Recogidos como testimonio histórico, en un momento en que se pretendía preservarlos ante el abandono o la falta de mantenimiento (pues estos mosaicos no están protegidos como obra artística patrimonial), la guerra ha causado que muchos de ellos hayan desaparecido. Las fotografías de Yevgen Nikiforov que tenemos en esta guía son así, quizá, el último testimonio gráfico de algunos de ellos.
De acuerdo con un mapa, la guía divide el país en varias regiones —norte, sur, este, oeste, centro— y muestra las localizaciones de los mosaicos fotografiados con unos comentarios debidos a la historiadora del arte Polina Baitsym.

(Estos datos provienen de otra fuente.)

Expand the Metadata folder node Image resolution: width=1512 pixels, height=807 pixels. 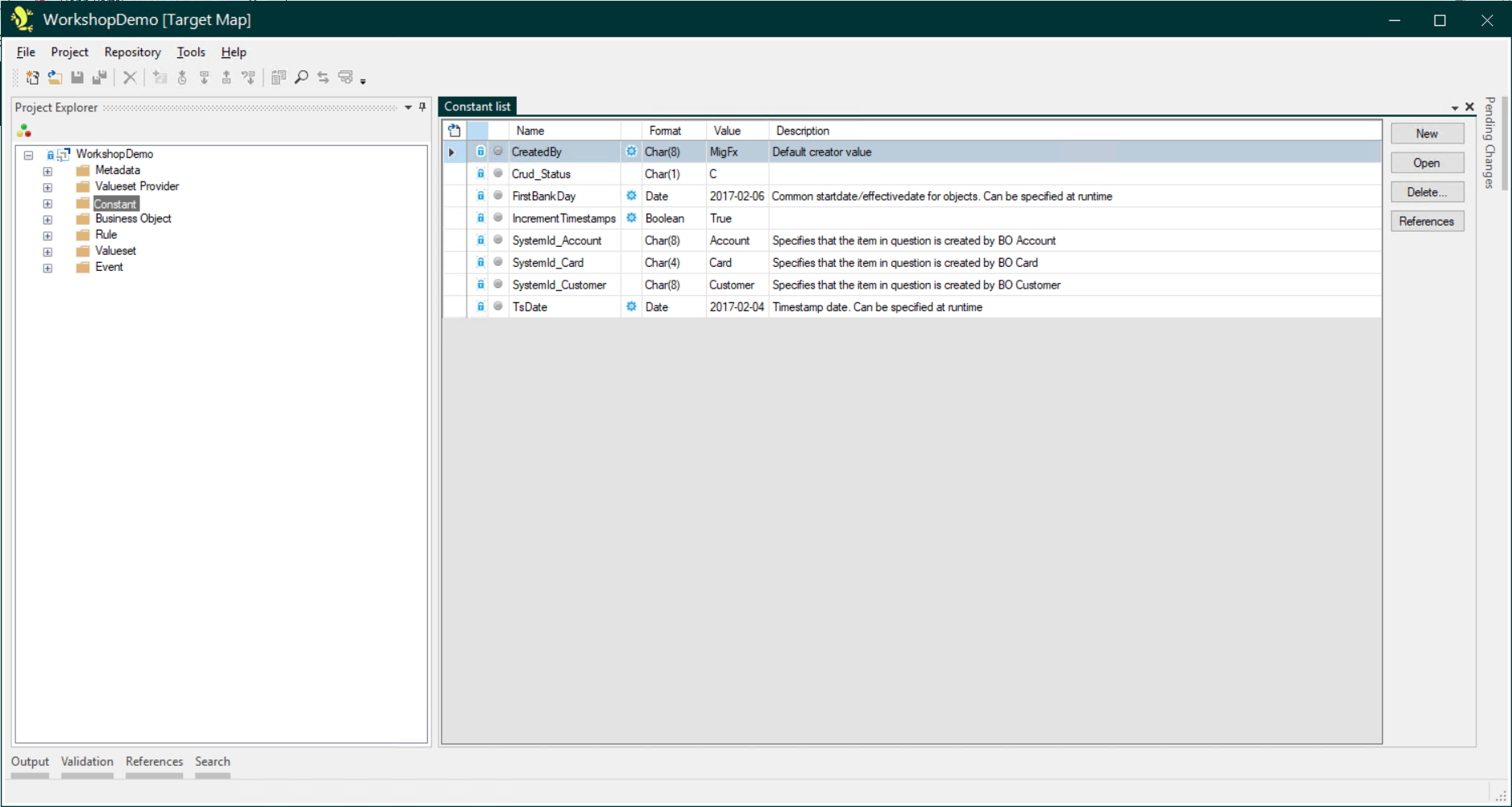tap(48, 171)
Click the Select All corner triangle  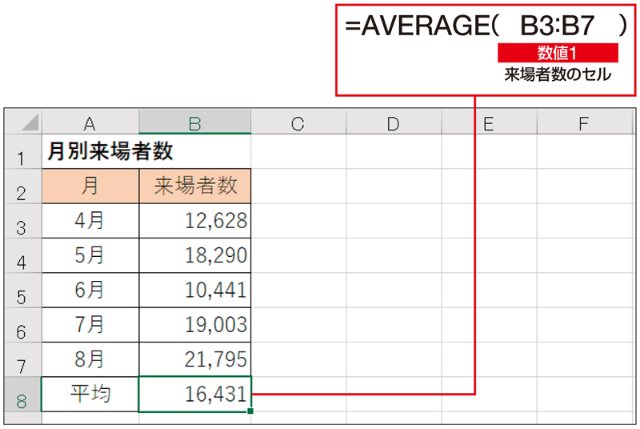pos(26,124)
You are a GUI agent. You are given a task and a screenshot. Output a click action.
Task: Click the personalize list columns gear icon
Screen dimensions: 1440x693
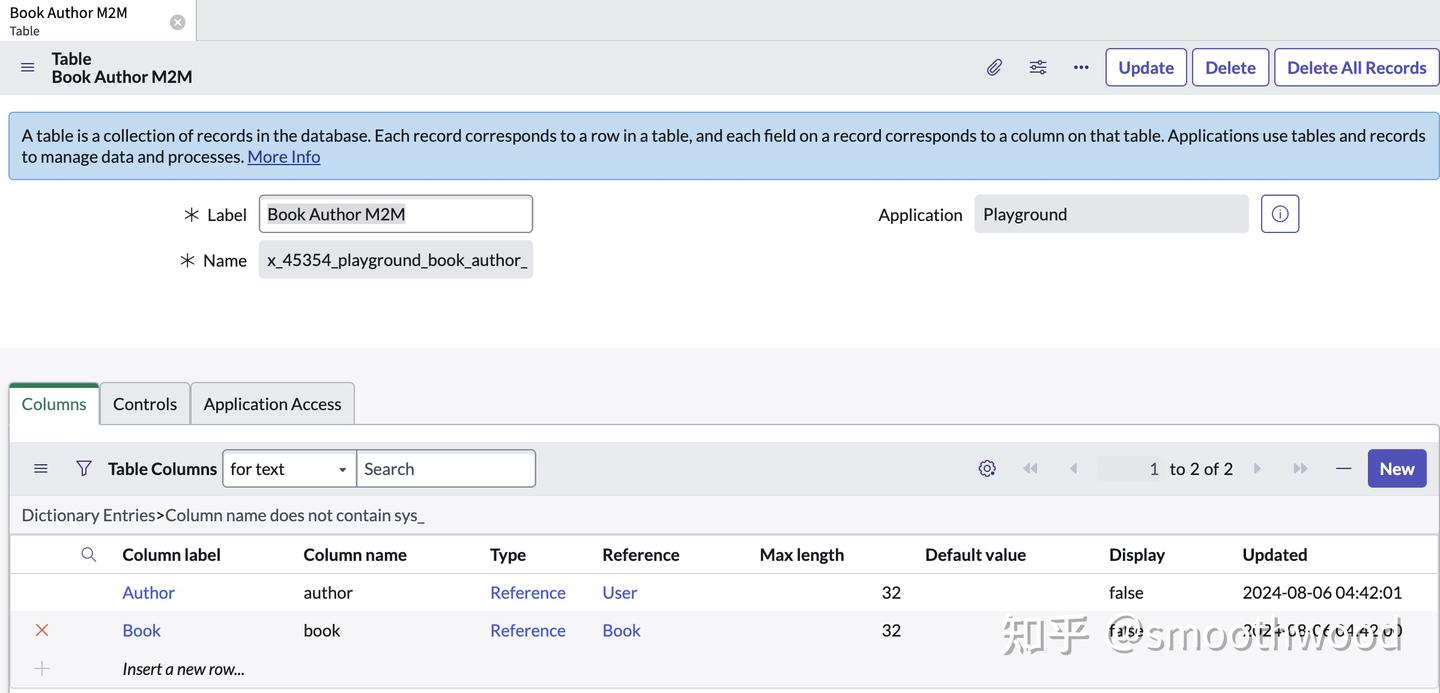click(985, 466)
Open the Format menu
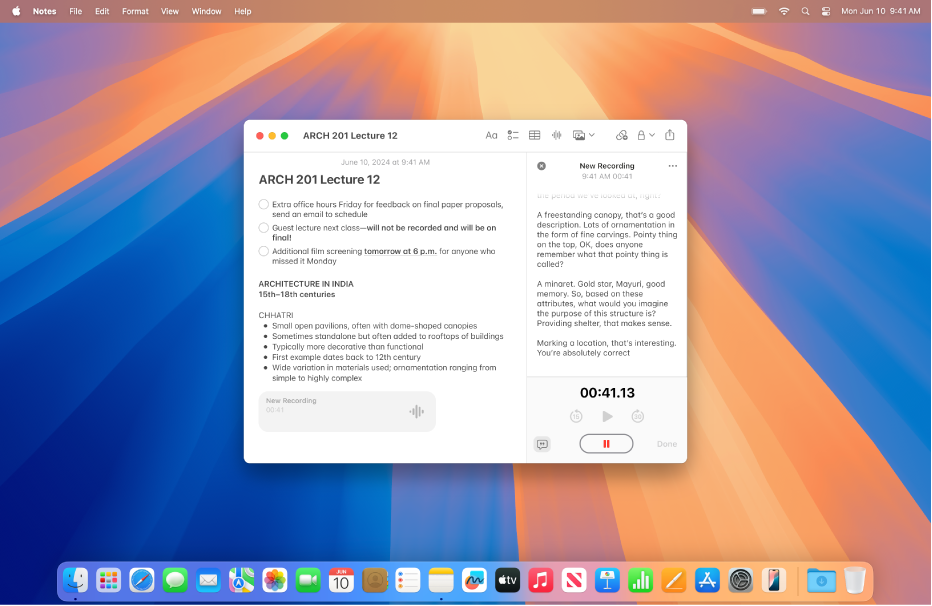This screenshot has width=932, height=606. tap(135, 11)
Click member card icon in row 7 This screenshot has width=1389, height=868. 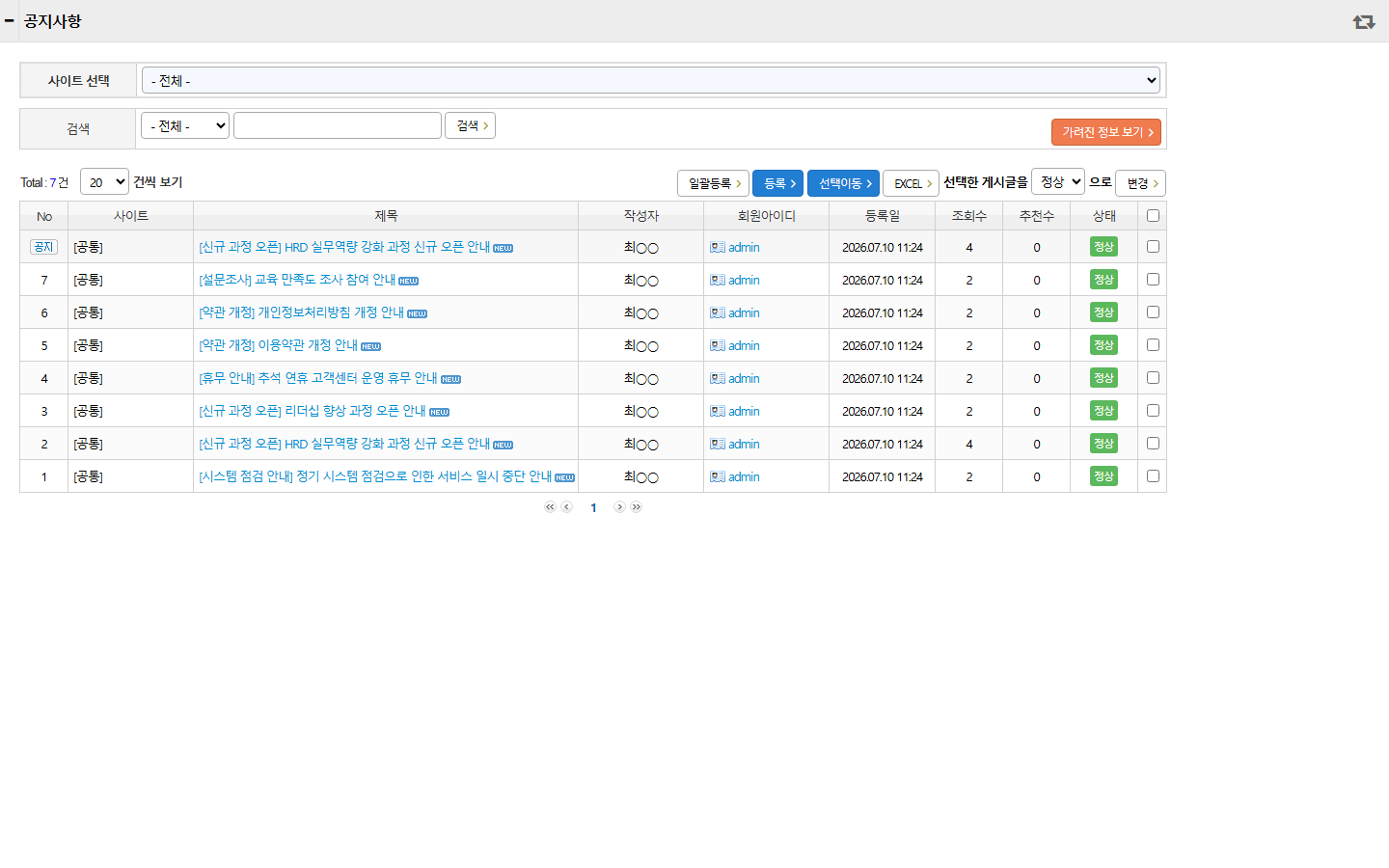coord(718,280)
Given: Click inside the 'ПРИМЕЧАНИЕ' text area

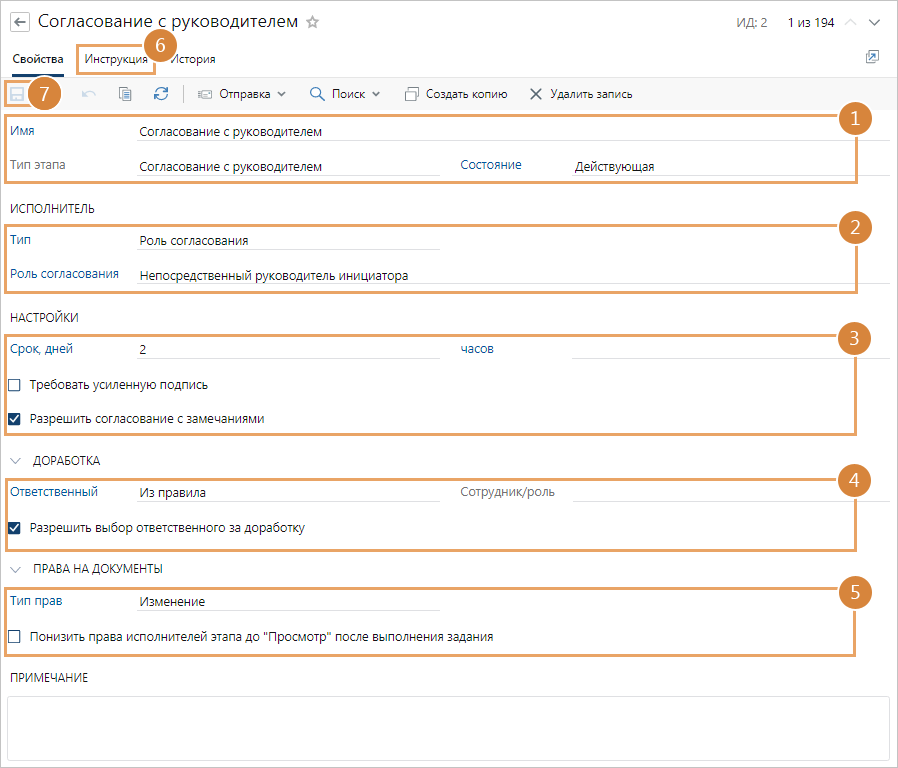Looking at the screenshot, I should pos(448,727).
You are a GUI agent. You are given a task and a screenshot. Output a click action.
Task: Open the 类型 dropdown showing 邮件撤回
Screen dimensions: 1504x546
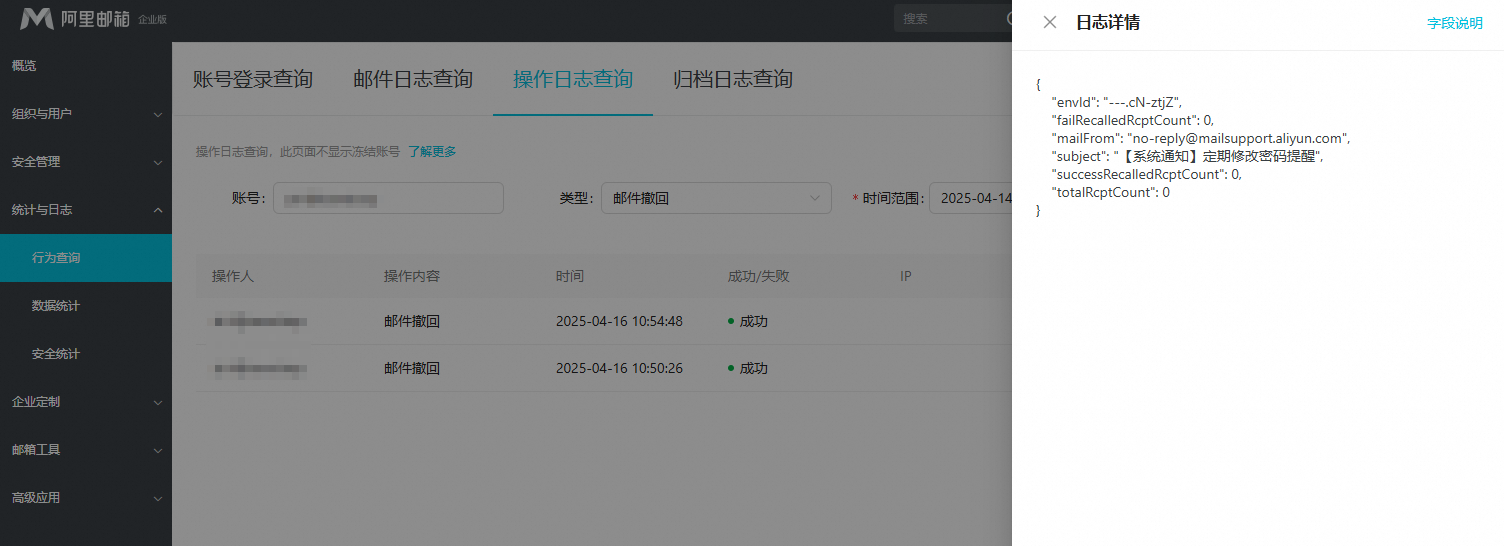(715, 198)
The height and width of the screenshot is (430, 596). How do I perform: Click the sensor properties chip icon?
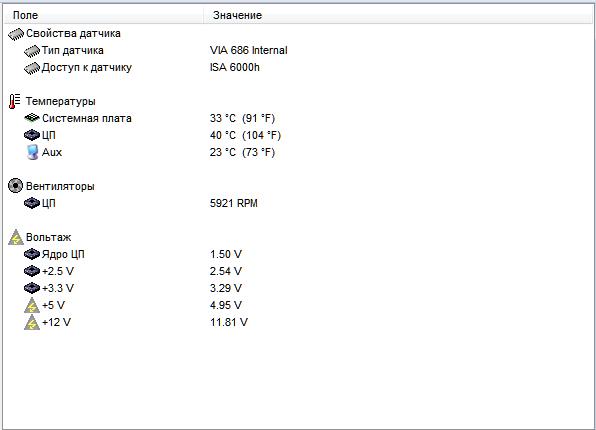click(16, 34)
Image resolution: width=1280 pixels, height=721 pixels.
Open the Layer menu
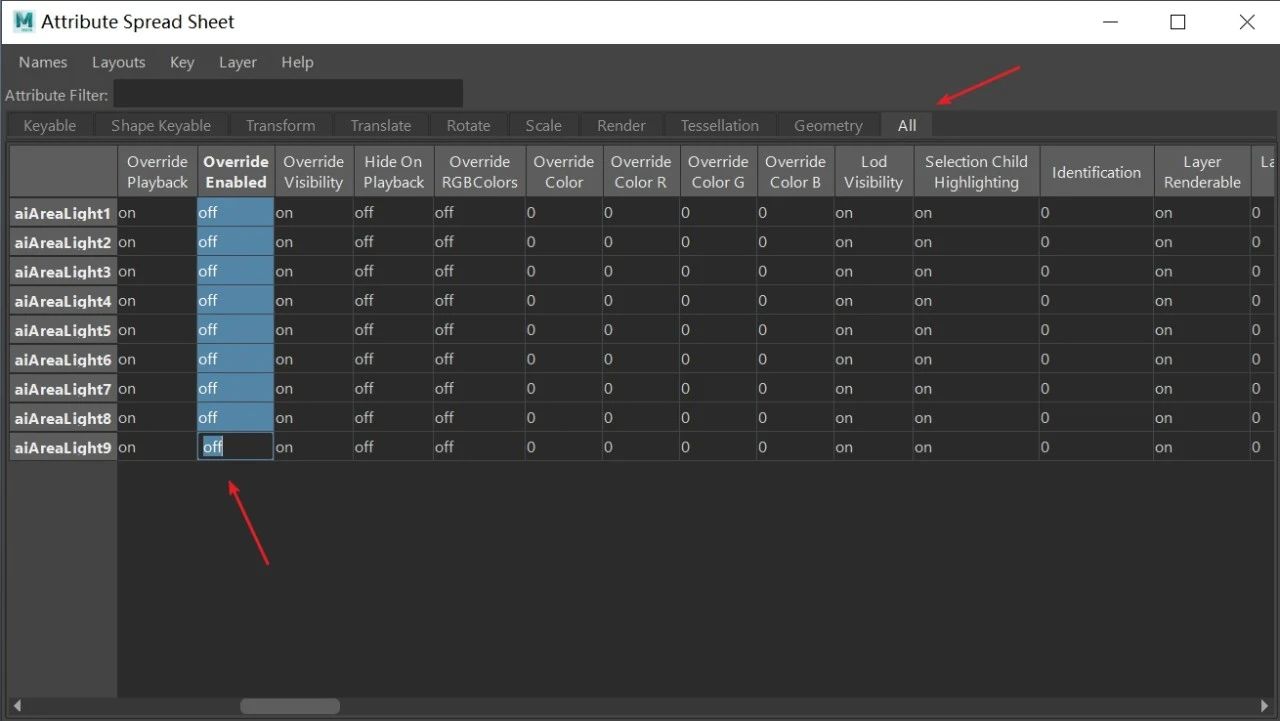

Los mosaicos monumentales fueron ideados en la época soviética como parte de un plan de propaganda de Lenin para glorificar la Revolución de Octubre y eliminar los anteriores símbolos zaristas. Sin embargo, tuvieron también en cuenta los movimientos contemporáneos de vanguardia y así algunos se inspiraron en el cubismo y futurismo. En otros casos, combinaron la tradición bizantina con el arte popular.
Con el paso de las décadas y los sucesivos gobiernos los mosaicos evolucionaron, pero siguieron añadiéndose a edificios gubernamentales, hospitales, escuelas, universidades, oficinas de correos, centros polideportivos, bibliotecas, cines, fachadas de edificios residenciales e incluso paradas de autobús.
Los temas abordaban el progreso, el desarrollo técnico, el deporte, la comunidad, la carrera aeroespacial… Aunque los diseños abstractos no fueron habituales, también los hay, y hoy podríamos considerar muchos como verdaderas obras de arte.
Los mosaicos fueron también comunes en otros territorios de la antigua Unión Soviética. La editorial berlinesa también ha dedicado otros volúmenes de la serie “Art for Architecture” a los mosaicos de Moscú o Georgia, por ejemplo.
Cualquiera de estos libros son más que recomendables. Están publicados en inglés o en alemán. Con ellos vemos lo impactante que fueron estas mosaicos y nuestra obligación de preservarlos. También dejan patente una historia compartida entre distintos territorios que, antes hermanos, luchan ahora por su supervivencia.